12 Haziran 2012 Salı

Dil orucu


Evden çıktığımızdan beri birbirimizle konuşmuyoruz. İlk önceleri böyle değildi. Uzun yürüyüşlerde mutlaka konuşacak bi şeyler bulurduk. Hatta kahkahalarla gülerdik herşeye. Ama aylar öncesi, o, olay gerçekleştikten sonra… ikimiz de unutamıyoruz olanları; söyle kim suçlu? Sadece “hiç kimse” diyebiliriz, o kadar.İlk zamanlar, sinir bozukluğu, birbirimizle kavga etmeler, uzun süren küsmelerden sonra, artık olanı biteni olduğu gibi kabul etme aşamasındayız. Bi sure uzatmaları oynarız. Bakalım sonrası Allah kerim diyelim. Diyelim de kaçınılmaz son mutlak gelecek elbet. Şu an yaşadığımız da bi evre. Yaşayalım tüm evreleri, aklımızda soru işareti kalmasın…Bütün bunlar niye oldu? Özgürlük genişletme isteği.  Genişledi mi? genişledi mi bilmem ama, bu işin sonunda ferahlayacağımız kesin. Dediğim gibi uzun yürüyüşler yaparak, uzun suskunluklarla hem yanyanaydık, hem de çok uzak. Hiç konuşmuyorduk. Yan yana ama kopuk, hem onunlayım, hem de ondan çok uzak. Nasıl oluyor bu? Oluyor işte! artık beni hiç bir şeyin şaırtmayacağı ve üzmeyeceği bir ruh halindeyim.  Yürüye yürüye çay bahçesine gelmişiz.  Demin de bahsettiğim gibi birbirimizi suçlama, kavga etme dönemini aşmıştık. Bizi gören huzura ermiş bir çift sanabilirdi. Her zamanki masamıza oturduk. O kadar yol almıştık ki, her zamanki çay bahçesinde, her zamanki masamız bile vardı. Tek tük müşterisi olan çay bahçesinin garsonu, birden sanki hep yanımızda duruyormuş gibi ortaya çıkıverdi. Ne içeceğimizi sordu. Çay siparişlerini aldıktan sonra, başka müşteri gelmiş de ben kaçırmış olabilirim endişesiyle, yeniden tek tek masalara baktı ve çay ocağına doğru ilerledi. Biz, masamızın karşısında dalları birbirine geçmiş sepet gibi örgülü ağacı seyretmeye koyulduk. Eskiden bol bol sohbet ederken, bu ağacın sadece serinlik veren gölgesini hissederdik. Iç içe geçmiş dalları fark etmemiz kavgalardan sonra gelen uzun sessizlik döneminde rastlar. Artık bu ağacı seyretmek, her ikimize de zevk veriyordu. Gövdeden ayrılmış bir dalın, hangi yöne gittiğini anlayabilmek için dakikalarca bakmamız gerekebiliyordu. Ben yine her zaman olduğu gibi bir dal seçtim. O anda bir kedi can havliyle ağaca tırmandı ve meraklı gözlerle, aşağıdaki köpeğe bakmaya başladı. “Sıkıysa gel” der gibiydi bakışları. Kopek de onu korkutup, gücünü ispatladığından emin kısa bi sure baktıktan sonra çekti gitti. Tam o sırada yan masadaki öğrenci kızların konuşmasını duydum.

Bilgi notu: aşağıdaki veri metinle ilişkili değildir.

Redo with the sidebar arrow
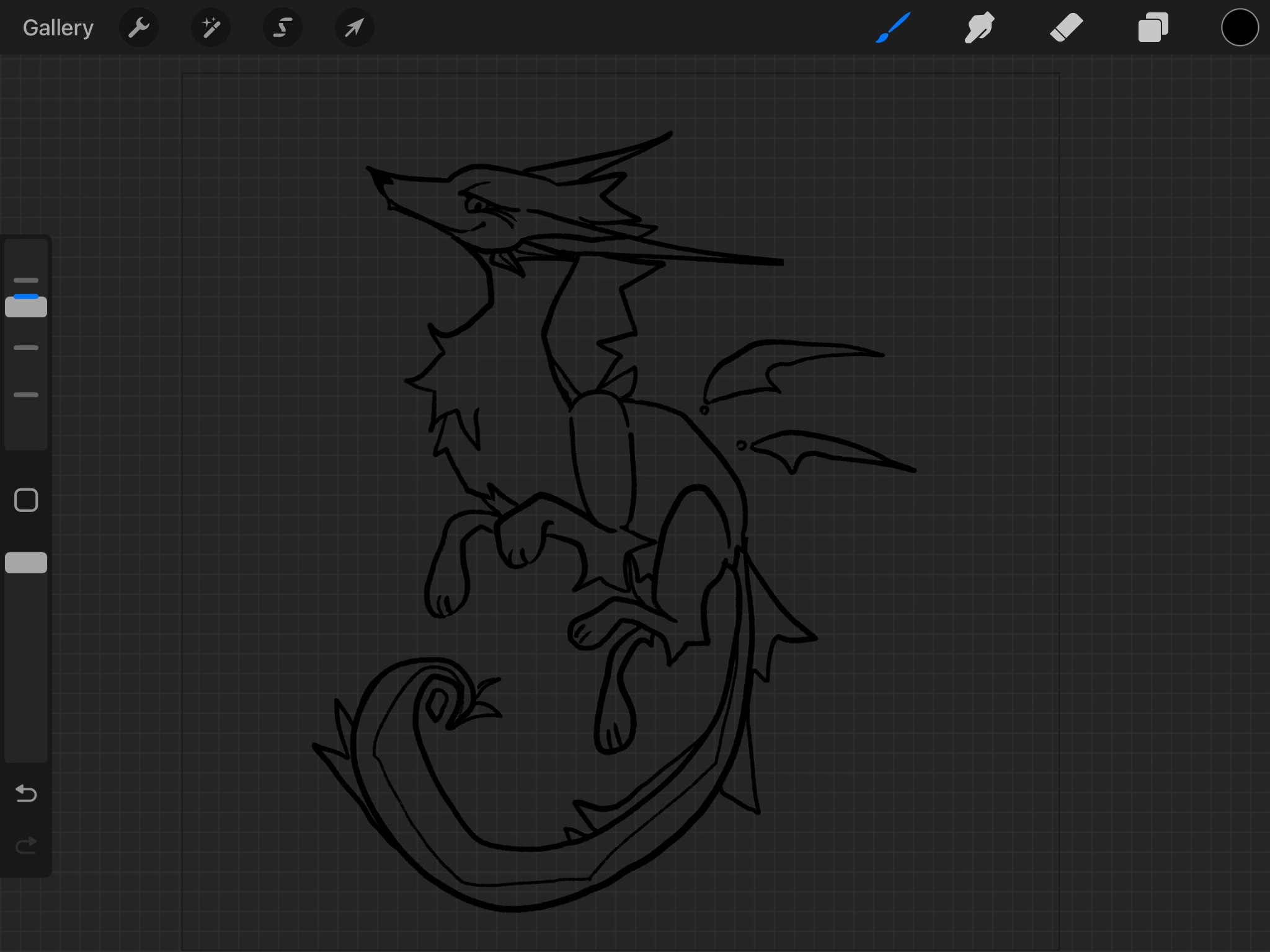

& ben ona aşıktım aşık, nasıl anlamadı?
& ???
& en çok da ne koydu biliyor musun? Onun benimle ilgilendiğini sanırken, Pelin için benimle arkadaş olmuş. Beni kullandı yaaa! Ben çok mu çirkinim Aysel?
& saçmalama yaaa kızım, ne çirkini. Bırak yaaa, ne buluyorsun o herifte anlamıyorum. Senin gibi birisi…
& bilmiyorum Aysel çok sevdim onu, çok. Bana şu an “gel” dese giderim. Ne okul görüyor gözüm, ne de başka bi şey.
& Sen aşka aşık olmuşsun kızım.  O sana yüz vermiyor ya, ondan böyle düşünüyorsun.
& Bana köşe yazarı tripleri çekme Aysel. Seviyorum onu!
Kızı çok merak ediyorum, dayanamayıp dönüp bakıyorum. Kızın arkadaşı tedirgin oluyor.
& Bağırmasına be kızım, herkes bize bakıyor. Topla kendini biraz.
Kız susuyor. Bir sure hiç konuşmuyorlar. Ben hâlâ aşkını düşündüğünü sanıyorum.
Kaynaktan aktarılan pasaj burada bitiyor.